- League: USBL
- Founded: 1985
- Dissolved: 1986
- Arena: Westchester County Center (1985) John A. Mulcahy Campus Events Center (1986)
- Location: White Plains, New York (1985) New Rochelle, New York (1986)
- Team colors: blue, yellow

= Westchester Golden Apples =

The Westchester Golden Apples was a professional basketball team based in the United States Basketball League (USBL). The team was a charter member of the USBL in 1985.

The team was originally owned by former New York Knicks player Dick Barnett and an unnamed partner, but they failed to meet their financial obligation to the league and New Jerseyite Ed Rohan stepped in and purchased the Golden Apples.

In 1985, the team played home games at the Westchester County Center in White Plains, New York, finishing in a fifth-place tie in the seven-team loop with a 9-15 record. Jim Bostic played for the Golden Apples and was named to the inaugural USBL All-Defensive Team.

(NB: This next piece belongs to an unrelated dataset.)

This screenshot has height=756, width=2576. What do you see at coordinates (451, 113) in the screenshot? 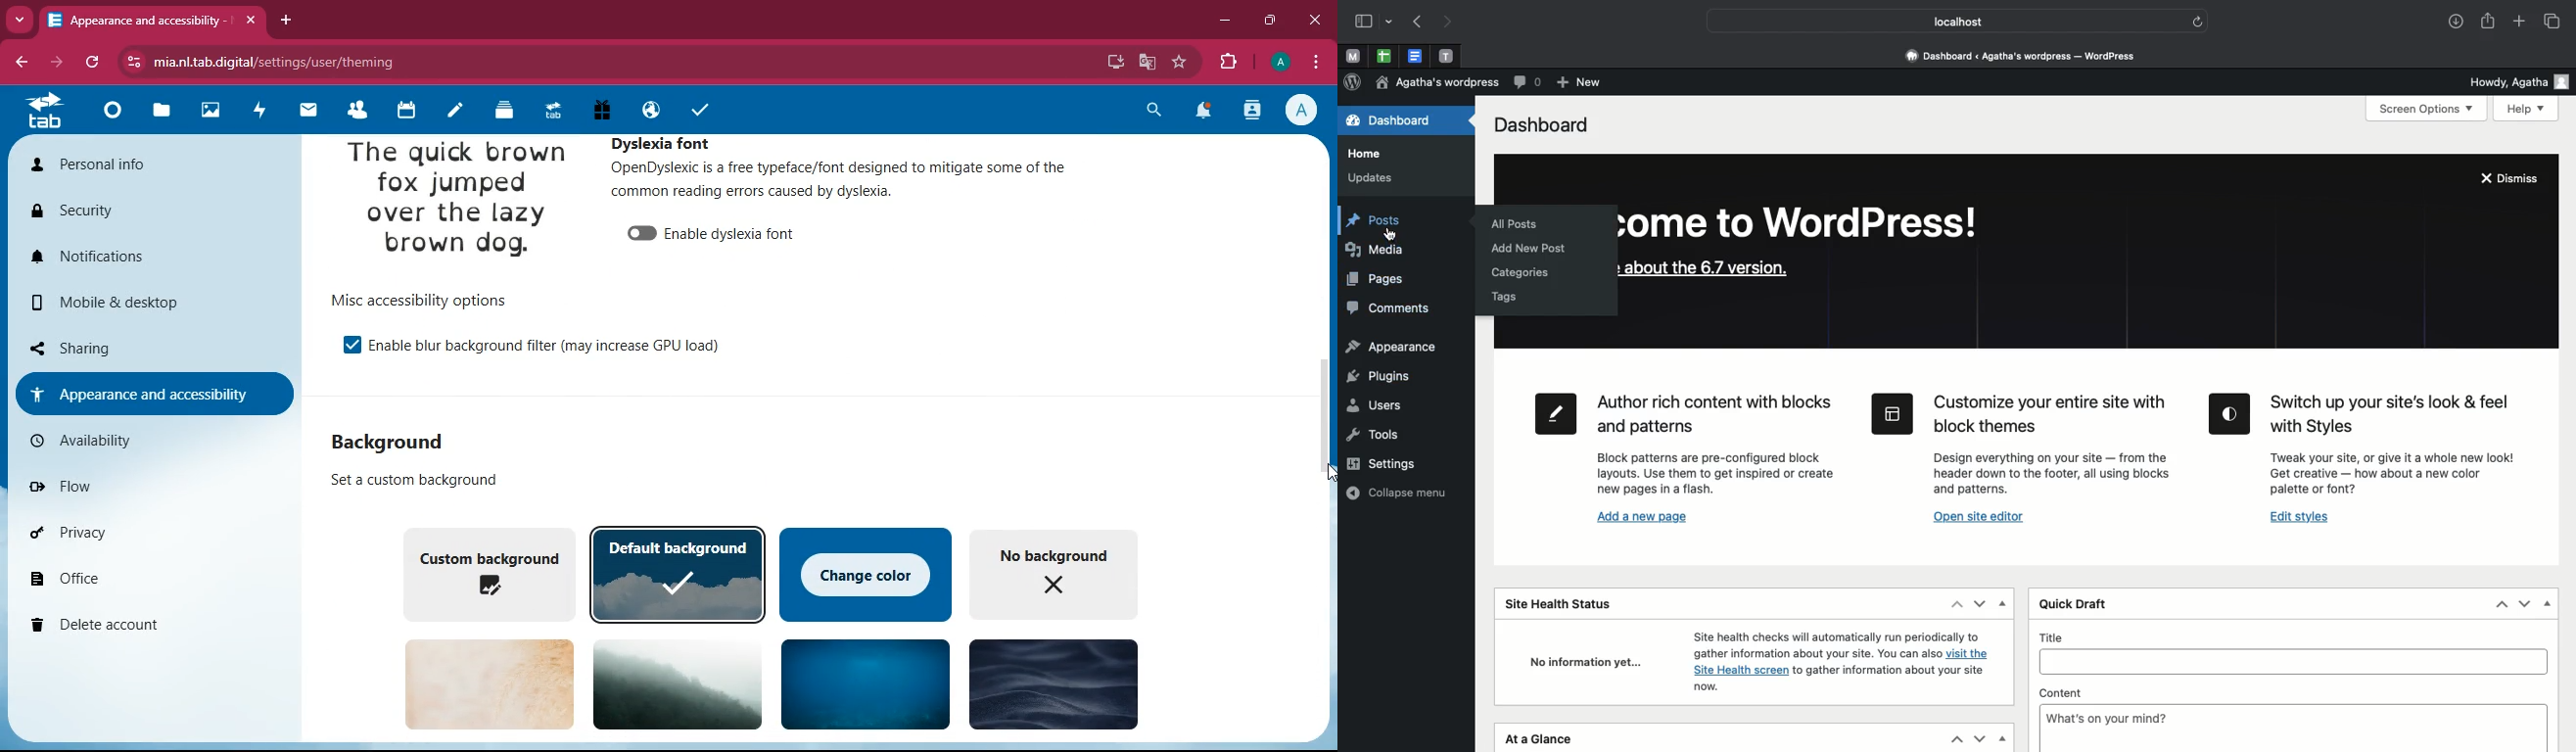
I see `notes` at bounding box center [451, 113].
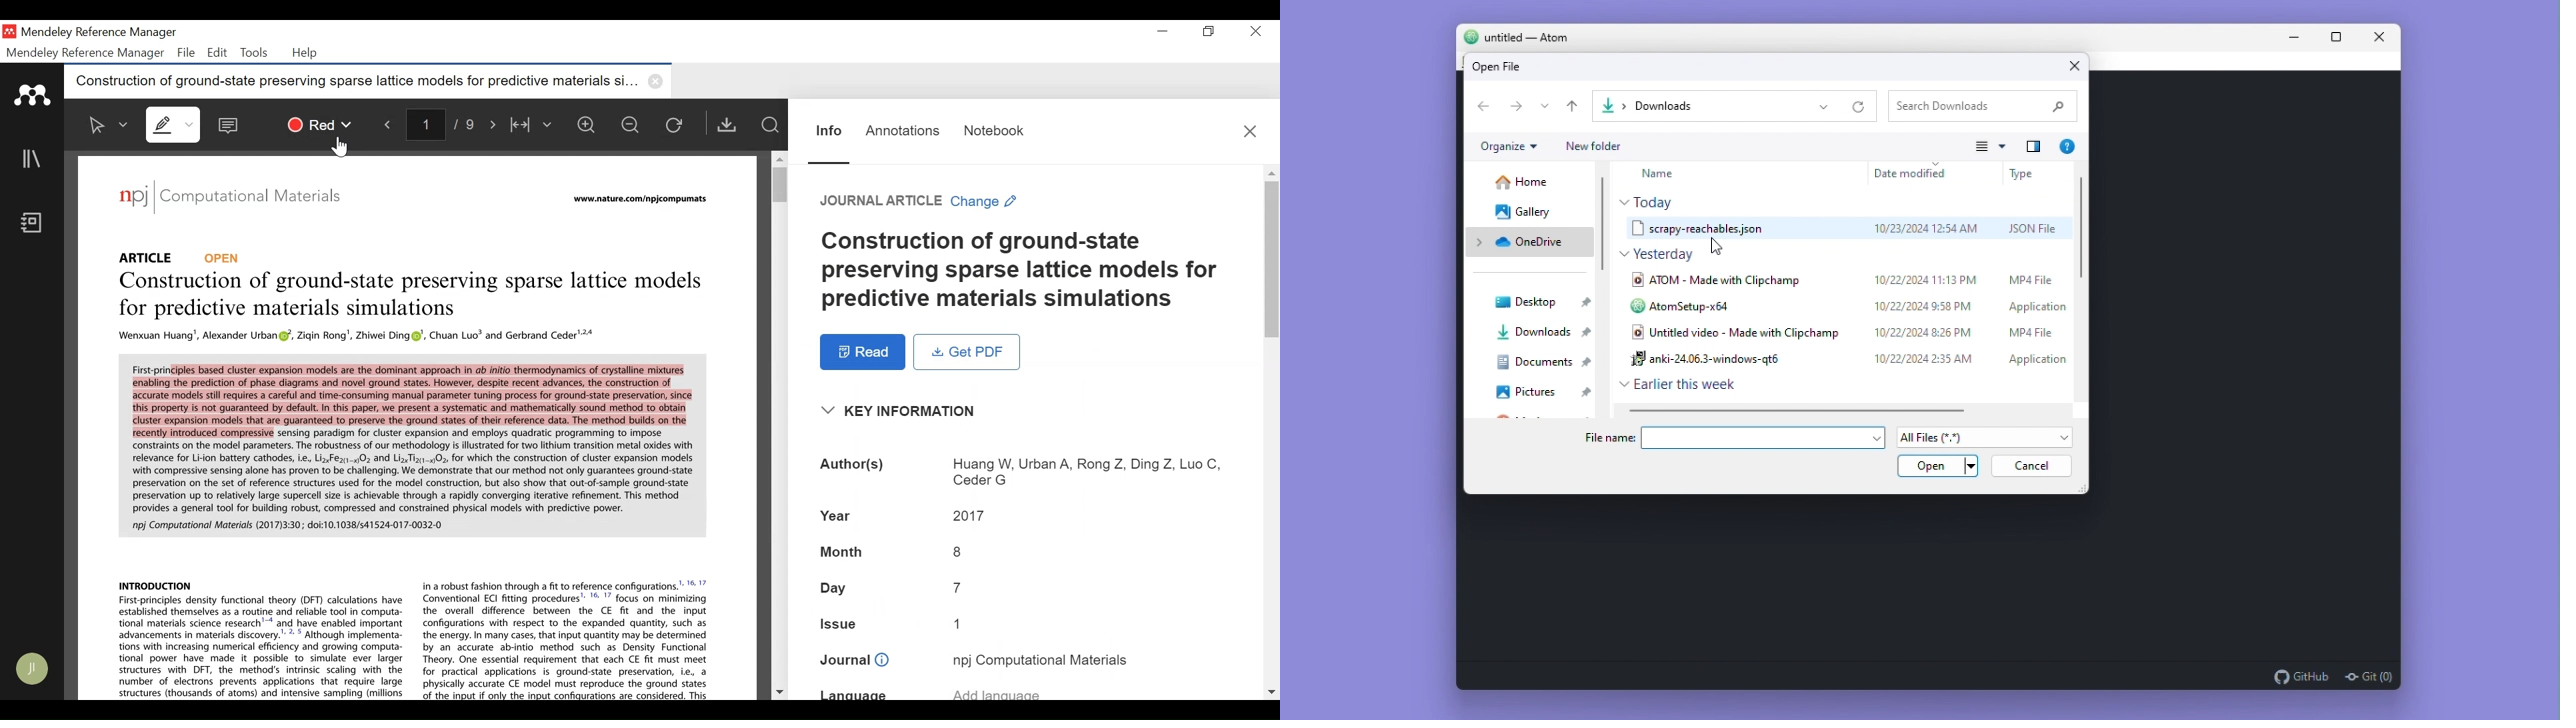  Describe the element at coordinates (2367, 676) in the screenshot. I see `git (0)` at that location.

The following season, the Golden Apples moved to the John A. Mulcahy Campus Events Center on the campus on Iona College in New Rochelle, New York; things did not improve on the court, as the club sank to last place with a 5-18 mark. One notable player on the Apples was Leroy Smith, childhood friend and teammate of Michael Jordan; also, Nancy Lieberman made her USBL debut as a member of the Springfield Fame against the Golden Apples in June, making her the first woman to play in a men's professional basketball league. The club folded at the end of the season.